======== DATASET CONTENT ========
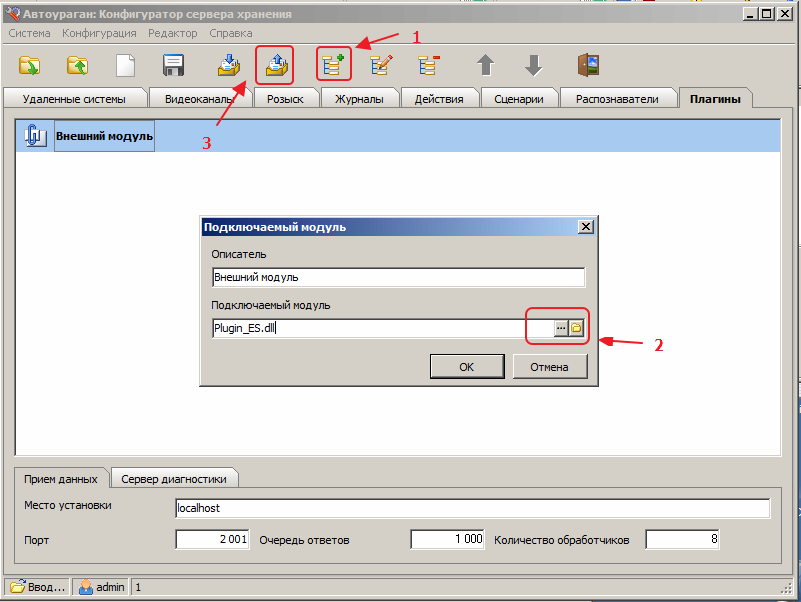Screen dimensions: 801x602
Task: Click the floppy disk save icon
Action: point(174,66)
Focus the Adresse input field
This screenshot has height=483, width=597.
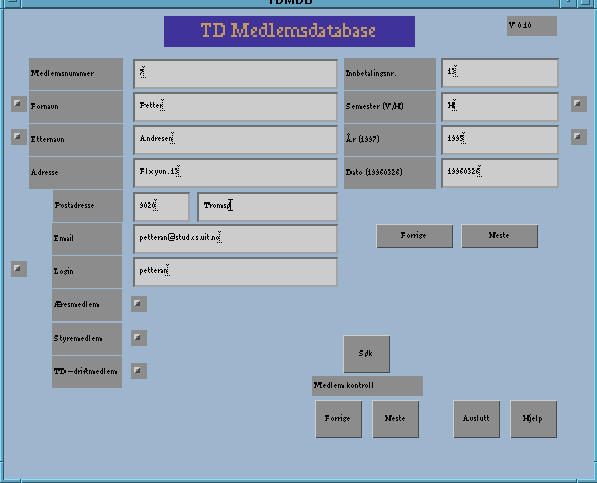click(x=235, y=173)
========
YOUR OBJECTIVE: Without the pictures, reproduce each line from the one containing "Focus the Adresse input field" through the last line of the material above, both of those lines included.

TASK ANSWER:
Focus the Adresse input field
This screenshot has height=483, width=597.
click(x=235, y=173)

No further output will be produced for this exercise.